How TRI is using DevOps automation to drive its research and engineering
Toyota Research Institute (TRI) is working to build a future where everyone has the freedom to move, engage and explore with a focus on reducing vehicle collisions, injuries and fatalities. Working tirelessly behind the scenes is TRI’s Infrastructure Engineering team, responsible for designing, deploying and maintaining the infrastructure that makes this possible.
I recently sat down with Mike Garrison, the technical lead for Infrastructure Engineering at TRI, to talk about DevOps automation and cloud-based deep learning. (Full disclosure: TRI is a customer of Flux7)
Note: Mike Garrison and Adrien Gaidon, Machine Learning Lead at Toyota Research Institute, will share more about their experience with Distributed Deep Learning & High Resolution Driving Data at this week’s AWS re:Invent.
Can you start by giving us a broad idea of the project you’re working on at TRI?
Our mission at TRI is to improve the quality of human life through advances in artificial intelligence, automated driving and robotics. The Infrastructure Engineering team supports the researchers and engineers at TRI by making it easier for them to utilize the power of the cloud in a secure, automated and reliable fashion while not slowing them down. We see ourselves as partners who can help reduce the time and burden, so they can focus more on their deliverables.
Have you evolved as a team to enable the rapid innovation that this kind of project needs?
Yes. The biggest change we’re making is an evolution to embrace more DevOps ideas, methods and processes.  Automation is a core tenet of DevOps. We are applying that in two ways. First, to reduce tactical, manual IT operations activities; second, to make it faster and easier for our researchers to test their ideas.
For example, we are creating a self-service portal that will allow researchers to easily and quickly provision the AWS assets they need to test new ideas. This helps researchers become more productive as they won’t wait for the infrastructure team to spin up resources. Having a secure cloud sandbox environment enables them to try new ideas, fail fast, destroy the sandbox if needed, and start over. It’ll enable our researchers to innovate at velocity and at scale. Modern cloud infrastructure and DevOps automation is empowering us to quickly remove any barriers that get in the way, allowing the team to do their best work, advance research quickly, push boundaries and transform the industry.
How are you applying the latest technology advancements to help produce cars that are safer, more accessible and more environmentally friendly?
The process of developing autonomous vehicles is data intensive. At TRI we log a massive amount of data—terabytes of data per car per day—from our fleet of test vehicles. Researchers analyze the data and continuously refine machine learning algorithms to ensure the most accurate outcomes possible across a myriad of driving scenarios. Researchers train new models and update test cars for new test runs. We’re also using simulation to virtually recreate traffic situations, adding adverse conditions such as bad weather and difficult traffic patterns. It’s a process of continuous improvement that simply couldn’t be achieved without the high compute power of the cloud.

--- PROVIDED INFORMATION ---

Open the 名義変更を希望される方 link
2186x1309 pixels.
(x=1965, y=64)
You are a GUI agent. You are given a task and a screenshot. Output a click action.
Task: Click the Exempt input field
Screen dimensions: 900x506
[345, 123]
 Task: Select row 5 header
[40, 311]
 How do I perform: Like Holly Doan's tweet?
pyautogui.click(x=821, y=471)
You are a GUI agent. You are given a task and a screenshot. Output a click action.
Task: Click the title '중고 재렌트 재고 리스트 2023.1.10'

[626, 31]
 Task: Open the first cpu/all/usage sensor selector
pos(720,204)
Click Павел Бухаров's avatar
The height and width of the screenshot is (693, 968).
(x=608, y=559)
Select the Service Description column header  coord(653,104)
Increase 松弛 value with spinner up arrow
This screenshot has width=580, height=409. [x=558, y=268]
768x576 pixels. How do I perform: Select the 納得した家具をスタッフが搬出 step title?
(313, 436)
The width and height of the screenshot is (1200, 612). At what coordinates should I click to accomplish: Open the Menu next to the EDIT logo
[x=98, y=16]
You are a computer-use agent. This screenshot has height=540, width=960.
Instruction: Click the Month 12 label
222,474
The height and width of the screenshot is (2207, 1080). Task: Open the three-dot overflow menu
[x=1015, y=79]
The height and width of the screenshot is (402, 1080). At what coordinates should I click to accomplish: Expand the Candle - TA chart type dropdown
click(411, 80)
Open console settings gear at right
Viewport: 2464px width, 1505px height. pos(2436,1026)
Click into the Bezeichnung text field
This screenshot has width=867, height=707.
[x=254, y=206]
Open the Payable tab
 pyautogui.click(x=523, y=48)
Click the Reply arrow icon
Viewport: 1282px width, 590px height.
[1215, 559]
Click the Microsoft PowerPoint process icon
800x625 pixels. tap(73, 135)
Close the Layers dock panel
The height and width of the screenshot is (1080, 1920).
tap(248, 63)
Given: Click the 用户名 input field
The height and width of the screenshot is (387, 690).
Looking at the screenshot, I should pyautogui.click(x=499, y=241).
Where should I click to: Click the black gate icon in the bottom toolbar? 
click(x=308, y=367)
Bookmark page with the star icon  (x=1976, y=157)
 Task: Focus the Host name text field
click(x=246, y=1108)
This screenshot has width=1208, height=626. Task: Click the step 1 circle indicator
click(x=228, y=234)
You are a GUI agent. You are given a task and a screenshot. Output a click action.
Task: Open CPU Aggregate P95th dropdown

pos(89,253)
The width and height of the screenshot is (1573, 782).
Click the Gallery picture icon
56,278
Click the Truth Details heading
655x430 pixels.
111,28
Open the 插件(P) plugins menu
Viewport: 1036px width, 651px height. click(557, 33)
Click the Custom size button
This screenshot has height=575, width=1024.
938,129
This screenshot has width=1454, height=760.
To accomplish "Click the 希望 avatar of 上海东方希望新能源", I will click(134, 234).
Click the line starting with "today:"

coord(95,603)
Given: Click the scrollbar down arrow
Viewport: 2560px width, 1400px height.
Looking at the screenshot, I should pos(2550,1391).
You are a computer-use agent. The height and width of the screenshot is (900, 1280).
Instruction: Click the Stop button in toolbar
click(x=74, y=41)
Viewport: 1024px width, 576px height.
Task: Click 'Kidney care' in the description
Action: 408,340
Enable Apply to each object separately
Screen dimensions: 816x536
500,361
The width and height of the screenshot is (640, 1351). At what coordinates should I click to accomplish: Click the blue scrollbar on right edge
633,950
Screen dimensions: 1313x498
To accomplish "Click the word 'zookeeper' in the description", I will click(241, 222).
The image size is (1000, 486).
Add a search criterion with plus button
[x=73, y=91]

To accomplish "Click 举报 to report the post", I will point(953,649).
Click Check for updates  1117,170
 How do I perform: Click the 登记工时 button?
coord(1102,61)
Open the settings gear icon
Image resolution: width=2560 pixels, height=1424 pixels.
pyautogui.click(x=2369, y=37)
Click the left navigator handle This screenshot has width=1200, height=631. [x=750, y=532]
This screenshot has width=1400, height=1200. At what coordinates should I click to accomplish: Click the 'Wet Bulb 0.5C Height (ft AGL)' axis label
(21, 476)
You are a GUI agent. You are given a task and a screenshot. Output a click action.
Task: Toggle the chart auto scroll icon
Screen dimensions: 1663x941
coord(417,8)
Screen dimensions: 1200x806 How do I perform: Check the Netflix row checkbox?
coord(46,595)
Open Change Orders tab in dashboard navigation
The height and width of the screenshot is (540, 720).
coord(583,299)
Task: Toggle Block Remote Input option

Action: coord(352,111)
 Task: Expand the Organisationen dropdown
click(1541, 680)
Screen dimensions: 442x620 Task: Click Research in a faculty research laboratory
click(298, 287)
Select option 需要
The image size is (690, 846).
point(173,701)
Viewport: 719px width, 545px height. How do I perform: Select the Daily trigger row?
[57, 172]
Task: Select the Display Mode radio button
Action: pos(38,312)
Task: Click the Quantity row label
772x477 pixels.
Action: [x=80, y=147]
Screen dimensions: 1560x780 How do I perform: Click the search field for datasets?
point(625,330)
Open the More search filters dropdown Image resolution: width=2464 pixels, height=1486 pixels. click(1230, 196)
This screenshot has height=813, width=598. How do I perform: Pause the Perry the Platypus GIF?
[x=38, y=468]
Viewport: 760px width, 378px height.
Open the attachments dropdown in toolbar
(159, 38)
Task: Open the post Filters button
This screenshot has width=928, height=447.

--- TASKS TO PERFORM ---
[A] How much data does TRI log from its test vehicles, according to the TRI DevOps interview?
[B] Carry on the TRI DevOps interview from its last sentence.
The material is separate from the TRI DevOps interview.

--- RESULTS ---
[A] Terabytes of data per car per day.

[B]
Supporting this high-powered data analysis is a cloud infrastructure that has been optimized to minimize the amount of time researchers take in this gather, learn, tune and test process. For example, at TRI, we have two driving technology modes—Guardian and Chauffeur. Guardian is designed to intervene only when a driver needs help avoiding an accident, whereas Chauffeur is meant as a truly autonomous vehicle. We developed a single technology stack to support both modes.
And, using the PyTorch deep learning framework, my teammates on the machine learning side developed a series of computer vision models that monitor and control both modes as well. Working together, we are able to collect information from their deep learning models, spinning up new compute and storage resources on demand. We’ve married this elasticity with advanced management and orchestration services to ensure that collected data can be retrieved and analyzed quickly. Through advanced automation, we are able to shrink model training times so they are measured in hours—or even minutes.
What lessons have you learned along the way? Any barriers or surprises that others could learn from?
While DevOps automation requires more upfront work, it pays dividends in time savings, staff being able to focus on strategy rather than tactics, and provides logged history which can be critical for security, problem resolution and much more. If I had any words of advice for others looking to adopt DevOps automation, I would advise them: Don’t try to go back a year or two later and try to reverse engineer what was done. Start on the right foot and automate as much as you possibly can.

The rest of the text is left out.